Im Blickfeld hängt ein Foto seiner beiden Töchter. "Die sind zwölf und 14 und echte Papakinder", wie er sagt. Manchmal begleiten sie ihn auf einer seiner Touren. Aber auch wenn sie nicht dabei sind, ist er nie allein in der Kabine.

"Mahlzeit!", tönt es aus den Lautsprecherboxen des Funkgeräts. "Hallo Toffi, allet jut?" Hannes winkt einem Traktorfahrer zum Dank, der ihm die Vorfahrt lässt. Auf der Gegenspur blinken zum Gruß die Scheinwerfer auf. "Man kennt sich halt."

Auf der Autobahn 61 staut sich der Verkehr. Das regt Hannes nicht mehr auf. "Aber der Grund dafür...", sagt er und schüttelt den Kopf. "Die müssen doch nicht das Gras am Rand schneiden, wenn hier so viel los ist." Nicht schön ist auch, wenn Autofahrer den Stinkefinger zeigen. "Manchmal muss ich überholen, ich habe ja einen Zeitplan", erklärt er. "Aber der Lkw zieht halt nicht so gut an."

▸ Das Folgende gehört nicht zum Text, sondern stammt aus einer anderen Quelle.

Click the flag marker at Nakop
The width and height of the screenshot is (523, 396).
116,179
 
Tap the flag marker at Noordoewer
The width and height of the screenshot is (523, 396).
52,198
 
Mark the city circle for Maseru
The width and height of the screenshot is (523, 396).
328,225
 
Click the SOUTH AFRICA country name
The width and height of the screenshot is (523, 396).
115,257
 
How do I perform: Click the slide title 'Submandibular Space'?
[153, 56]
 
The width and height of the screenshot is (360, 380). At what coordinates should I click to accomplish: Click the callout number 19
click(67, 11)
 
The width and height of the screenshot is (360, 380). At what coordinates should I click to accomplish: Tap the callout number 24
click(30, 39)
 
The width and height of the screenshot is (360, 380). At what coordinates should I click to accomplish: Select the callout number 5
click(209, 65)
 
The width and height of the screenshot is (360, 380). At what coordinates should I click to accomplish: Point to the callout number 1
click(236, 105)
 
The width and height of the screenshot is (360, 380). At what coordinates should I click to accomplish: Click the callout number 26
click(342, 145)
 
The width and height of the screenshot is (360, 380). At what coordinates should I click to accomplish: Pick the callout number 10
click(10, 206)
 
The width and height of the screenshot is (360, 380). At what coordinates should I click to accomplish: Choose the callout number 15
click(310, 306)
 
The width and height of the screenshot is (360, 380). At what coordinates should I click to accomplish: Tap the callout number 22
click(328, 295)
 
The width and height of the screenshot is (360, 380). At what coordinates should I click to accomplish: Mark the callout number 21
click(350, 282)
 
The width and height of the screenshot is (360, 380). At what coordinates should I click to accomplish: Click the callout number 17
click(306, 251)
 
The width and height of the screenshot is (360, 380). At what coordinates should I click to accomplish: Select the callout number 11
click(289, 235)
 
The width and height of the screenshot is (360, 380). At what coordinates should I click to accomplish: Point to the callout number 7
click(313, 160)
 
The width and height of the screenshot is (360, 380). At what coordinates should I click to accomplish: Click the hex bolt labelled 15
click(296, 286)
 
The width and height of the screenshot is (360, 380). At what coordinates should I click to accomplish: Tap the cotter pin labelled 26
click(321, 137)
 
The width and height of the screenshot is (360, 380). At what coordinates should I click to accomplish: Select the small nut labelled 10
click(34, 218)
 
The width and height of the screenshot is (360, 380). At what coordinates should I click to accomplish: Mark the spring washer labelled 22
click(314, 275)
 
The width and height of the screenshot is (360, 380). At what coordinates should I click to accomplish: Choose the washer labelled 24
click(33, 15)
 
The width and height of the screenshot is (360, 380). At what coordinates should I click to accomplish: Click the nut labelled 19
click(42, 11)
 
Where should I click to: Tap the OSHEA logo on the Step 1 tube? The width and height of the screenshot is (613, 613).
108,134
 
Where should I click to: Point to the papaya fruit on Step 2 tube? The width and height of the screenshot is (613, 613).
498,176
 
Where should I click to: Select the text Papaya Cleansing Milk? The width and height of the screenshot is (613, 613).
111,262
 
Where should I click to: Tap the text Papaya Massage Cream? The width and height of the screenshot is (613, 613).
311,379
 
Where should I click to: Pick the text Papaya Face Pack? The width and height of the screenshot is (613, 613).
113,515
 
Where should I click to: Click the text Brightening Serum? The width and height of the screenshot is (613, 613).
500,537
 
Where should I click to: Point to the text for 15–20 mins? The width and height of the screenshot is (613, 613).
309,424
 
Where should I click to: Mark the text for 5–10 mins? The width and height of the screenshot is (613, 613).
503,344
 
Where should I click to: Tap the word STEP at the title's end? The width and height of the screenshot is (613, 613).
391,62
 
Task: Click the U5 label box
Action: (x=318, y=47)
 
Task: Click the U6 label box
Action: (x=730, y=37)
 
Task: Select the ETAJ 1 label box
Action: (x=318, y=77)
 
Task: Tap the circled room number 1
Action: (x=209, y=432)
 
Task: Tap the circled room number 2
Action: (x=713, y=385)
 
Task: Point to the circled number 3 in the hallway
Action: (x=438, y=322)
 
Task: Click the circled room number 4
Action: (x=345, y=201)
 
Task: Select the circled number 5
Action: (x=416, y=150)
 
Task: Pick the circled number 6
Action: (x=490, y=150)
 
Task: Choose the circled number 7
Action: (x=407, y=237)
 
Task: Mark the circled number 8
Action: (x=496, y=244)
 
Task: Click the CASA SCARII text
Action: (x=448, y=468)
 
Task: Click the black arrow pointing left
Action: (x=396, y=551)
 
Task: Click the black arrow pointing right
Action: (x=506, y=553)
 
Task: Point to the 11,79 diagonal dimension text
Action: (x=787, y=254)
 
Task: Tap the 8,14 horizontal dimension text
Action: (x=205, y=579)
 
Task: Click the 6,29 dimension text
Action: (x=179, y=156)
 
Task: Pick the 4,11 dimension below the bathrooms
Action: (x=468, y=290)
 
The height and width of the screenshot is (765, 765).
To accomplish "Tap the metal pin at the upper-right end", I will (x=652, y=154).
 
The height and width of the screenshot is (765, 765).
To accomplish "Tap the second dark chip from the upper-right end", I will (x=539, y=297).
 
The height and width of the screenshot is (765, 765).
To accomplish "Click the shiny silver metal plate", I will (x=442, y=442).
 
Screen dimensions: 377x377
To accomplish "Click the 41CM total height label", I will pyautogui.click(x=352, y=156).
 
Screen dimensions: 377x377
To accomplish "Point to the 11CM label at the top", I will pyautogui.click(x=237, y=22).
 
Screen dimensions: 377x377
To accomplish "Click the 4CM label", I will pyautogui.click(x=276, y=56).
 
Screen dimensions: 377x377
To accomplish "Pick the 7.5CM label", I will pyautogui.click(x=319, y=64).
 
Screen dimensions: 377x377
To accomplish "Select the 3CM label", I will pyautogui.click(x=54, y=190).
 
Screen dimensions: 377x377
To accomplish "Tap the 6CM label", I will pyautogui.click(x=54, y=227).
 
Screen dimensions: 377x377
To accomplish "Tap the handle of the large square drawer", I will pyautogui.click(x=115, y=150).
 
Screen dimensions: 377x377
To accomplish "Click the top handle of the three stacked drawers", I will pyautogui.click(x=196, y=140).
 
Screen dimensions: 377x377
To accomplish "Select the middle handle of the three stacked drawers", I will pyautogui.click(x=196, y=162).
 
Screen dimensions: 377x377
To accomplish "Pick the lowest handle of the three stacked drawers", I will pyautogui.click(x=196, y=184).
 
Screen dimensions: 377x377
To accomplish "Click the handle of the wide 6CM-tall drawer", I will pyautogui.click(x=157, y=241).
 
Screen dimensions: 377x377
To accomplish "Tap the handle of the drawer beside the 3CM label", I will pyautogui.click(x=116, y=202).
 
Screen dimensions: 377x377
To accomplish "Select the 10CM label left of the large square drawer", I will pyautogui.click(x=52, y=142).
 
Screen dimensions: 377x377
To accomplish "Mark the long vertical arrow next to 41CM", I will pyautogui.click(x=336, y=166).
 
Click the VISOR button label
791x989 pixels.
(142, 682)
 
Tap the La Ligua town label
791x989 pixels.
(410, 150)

Das Klischee vom faulen Kerl mit Feinripp-Unterhemd und Plauze ärgert ihn. Hannes hält sich mit Sport fit. "Ich fahre viel Fahrrad, oder arbeite im Garten. Da gibt es immer was zu tun. Ich stehe immer unter Strom." Der Kraftfahrer wohnt in einer selbst umgebauten Scheune in Hinsbeck. "Und da kriegt mich auch keiner weg. Ich bin so ein richtiges Landei."

Runter von der Autobahn, die Straßen werden enger und unübersichtlich, die Äste der Bäume klatschen aufs Dach. Hannes bleibt ruhig. Er kennt das alles. Routiniert schlägt er die Plane beiseite und lädt ab. Feierabend. Heute schon nach zehn Stunden.